James Sharpe '14 winning a lineout in UCLA territory. Photo: Bing Guan '14.

Day Two was ‘prize day’ and our last-minute victory had put us into the group playing for the title.

We faced UCLA and started strongly to lead at the half. UCLA came back at us in the second half but we held them off. Again the hooter sounded but this time we were ahead.

We just had to get the ball out but, in a second, the ball was intercepted and UCLA ran in for a try to tie the game. The conversion was good and we were going home.

As good as our day one win was, day two’s early exit by a late score was painful to take for me and the team.
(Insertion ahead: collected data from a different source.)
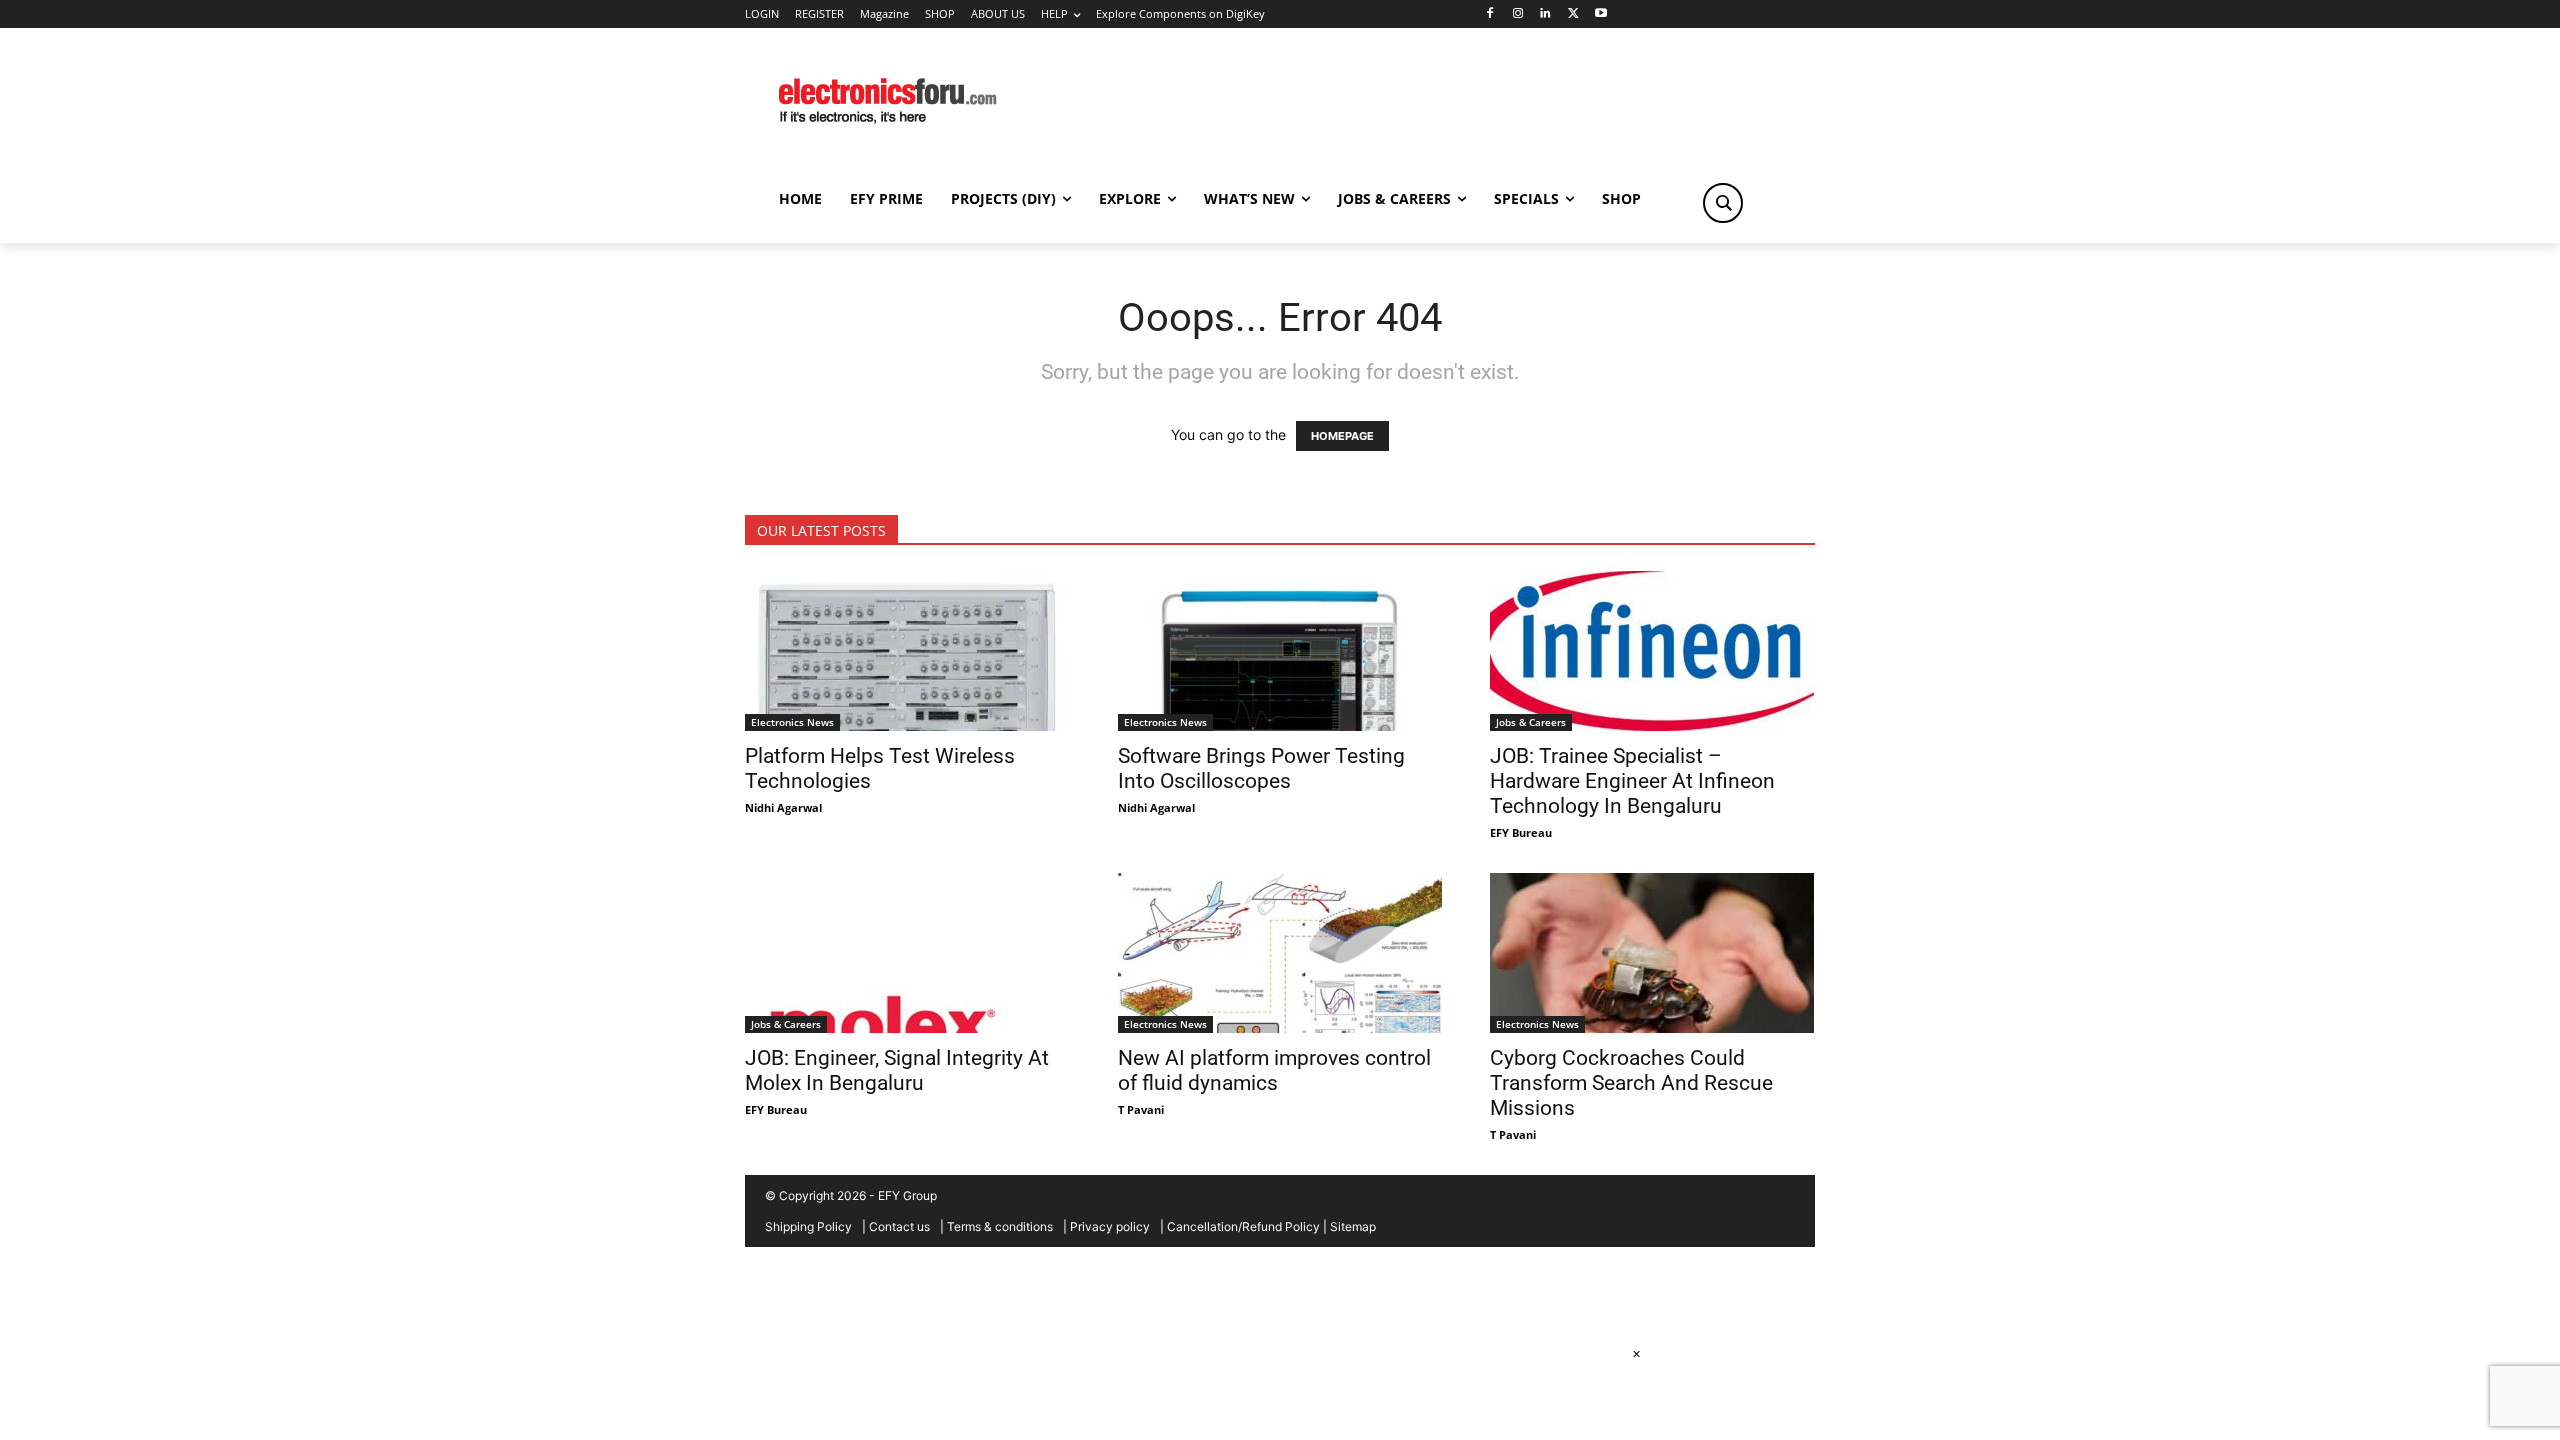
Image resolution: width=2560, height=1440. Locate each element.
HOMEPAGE (1342, 436)
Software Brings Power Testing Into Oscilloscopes (1261, 768)
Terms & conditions (1000, 1226)
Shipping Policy (808, 1226)
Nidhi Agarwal (783, 807)
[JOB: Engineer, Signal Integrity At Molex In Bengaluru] (907, 953)
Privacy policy (1110, 1226)
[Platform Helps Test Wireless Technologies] (907, 651)
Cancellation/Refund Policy (1243, 1226)
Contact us (899, 1226)
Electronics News (792, 722)
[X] (1573, 14)
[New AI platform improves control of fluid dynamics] (1280, 953)
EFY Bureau (1521, 832)
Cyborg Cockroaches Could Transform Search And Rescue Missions (1631, 1083)
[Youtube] (1601, 14)
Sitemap (1353, 1226)
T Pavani (1141, 1109)
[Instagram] (1517, 14)
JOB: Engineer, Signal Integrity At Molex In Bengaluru (897, 1070)
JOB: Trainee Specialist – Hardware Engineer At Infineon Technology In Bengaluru (1632, 781)
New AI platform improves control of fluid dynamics (1274, 1070)
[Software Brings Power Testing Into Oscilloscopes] (1280, 651)
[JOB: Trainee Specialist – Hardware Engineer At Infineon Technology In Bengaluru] (1652, 651)
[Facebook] (1489, 14)
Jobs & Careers (1531, 722)
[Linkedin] (1545, 14)
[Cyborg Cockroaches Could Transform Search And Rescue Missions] (1652, 953)
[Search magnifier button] (1723, 203)
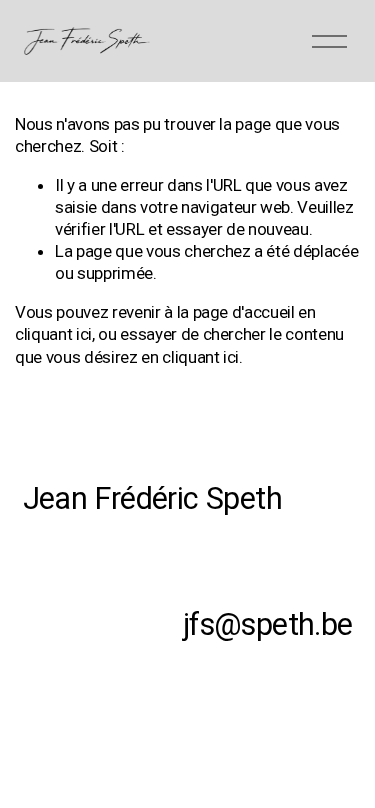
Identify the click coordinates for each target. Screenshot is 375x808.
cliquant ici (53, 334)
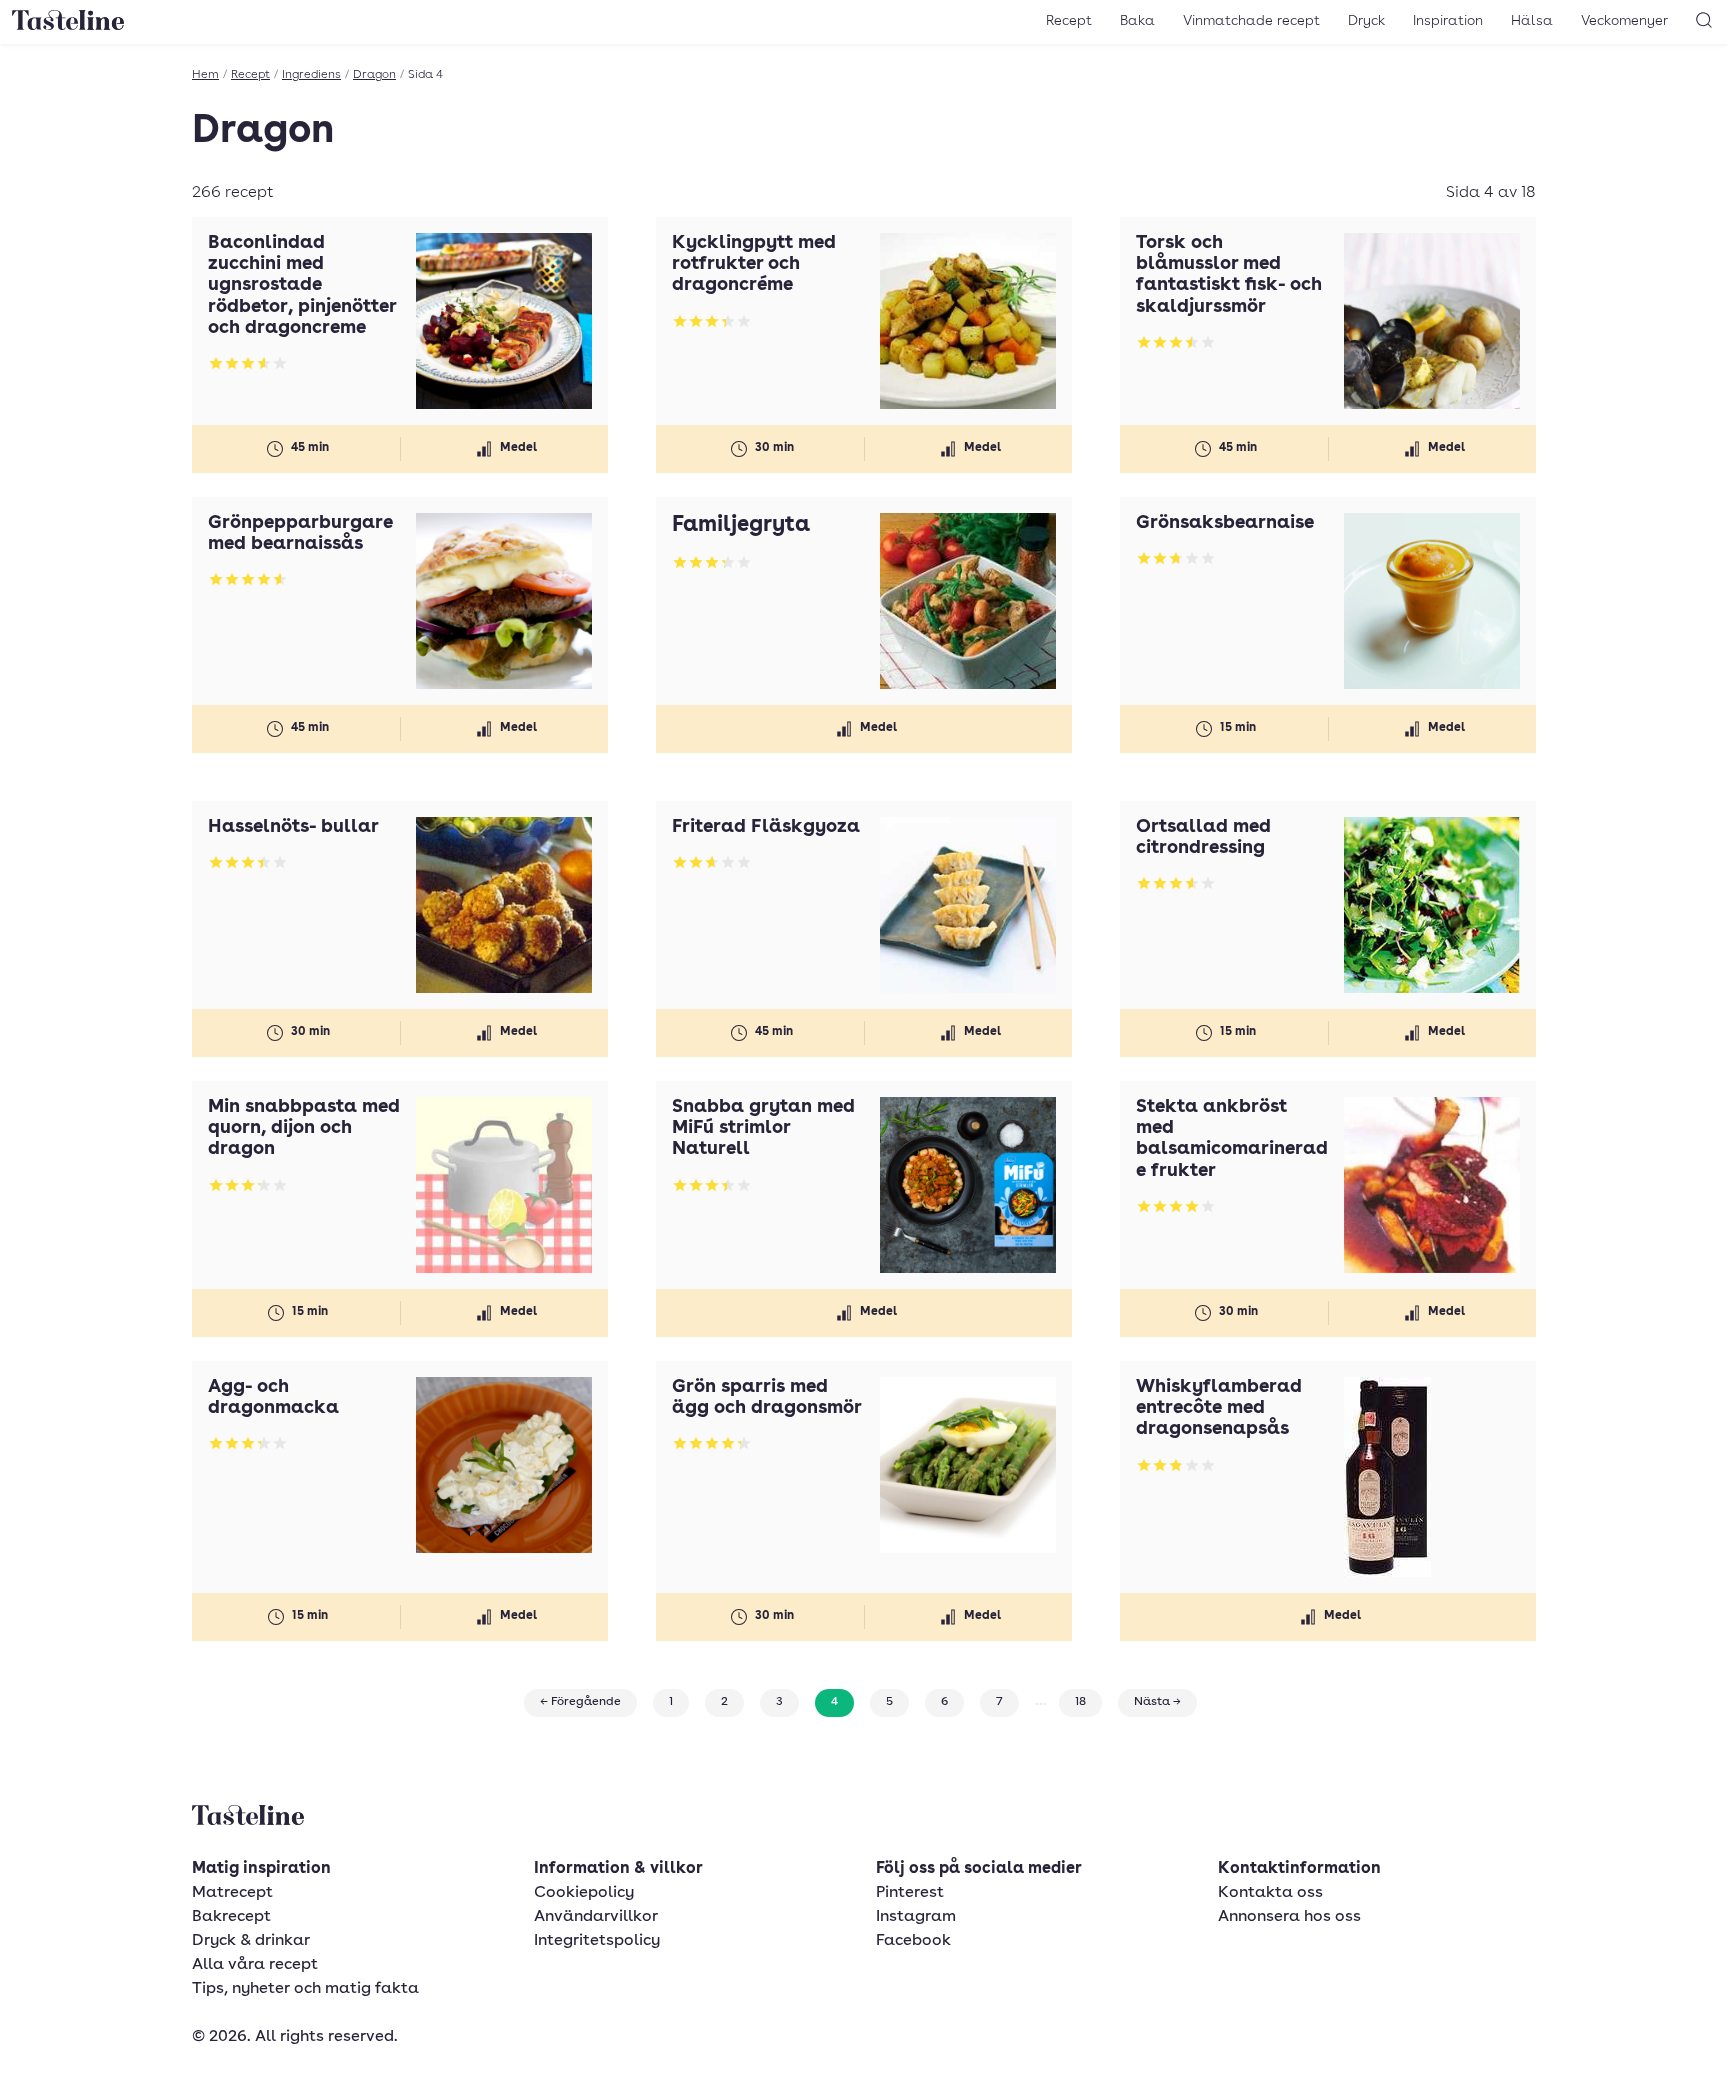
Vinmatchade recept (1251, 21)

There was no time for me to dwell on it though as I said an immediate ‘goodbye’ to the players, went straight from the stadium in Philly to the airport and 4597 miles, and 16 hours later I was in France for the Junior World Championships.

Teams come out, lead by national flags, at the IRB Junior World Championship in France

It was quite a mind shift – and not just the language and time zone.

I went from the ‘wham-bam’ 7s format to the attritional chess game that is XVs, and from favourites to underdogs.

Last year the USA claimed an unexpected victory in the Junior World Trophy which promoted us to the 2013 Junior World Championship, where many expected us to be relegated.

The squad knew they were up against a stiff challenge to be at the top tier of competition but to be in Pool A against the holders South Africa, hosts France and Under-20s Six Nations Champions, England was the toughest of the lot.

I’d played in the JWC and knew exactly how tough it would be for these players.

The speed and skill levels would be greater than anything they had ever experienced and 80 minutes in front of a worldwide audience was a tough stage to learn that lesson.

There are some great players in the tournament too, most of which are already attached to professional teams and some have played for their countries.

These are names for the future and the Under-20s is an important step in any international player’s career.

South Africa's try-scoring machine Seabelo Senatla in action against England in La Roche-sur-Yon. Photo: Christelle Glemet

No player runs onto a pitch to lose and, as a player, you want to play against the best to develop your skills.

The largely local French crowd were supportive of our team’s spirit as the score lines went against them. I know the squad and coaching team appreciated the efforts made by friends and family who came to the games and watched online.

We just wished they could have given them more to cheer about.

USA fans show their support for thei Pool A match against host nation France in La Roche-sur-Yon. Photo: Christelle Glemet

We still have a chance of remaining in the JWC for another year

There is still work to do and we are doing everything we can to survive at this level.

Be assured we will fight on until the final whistle to stay at the top tier of Junior Rugby.

The USA U20 team practice their lineouts as they work to maintain their position in the top tier of World rugby.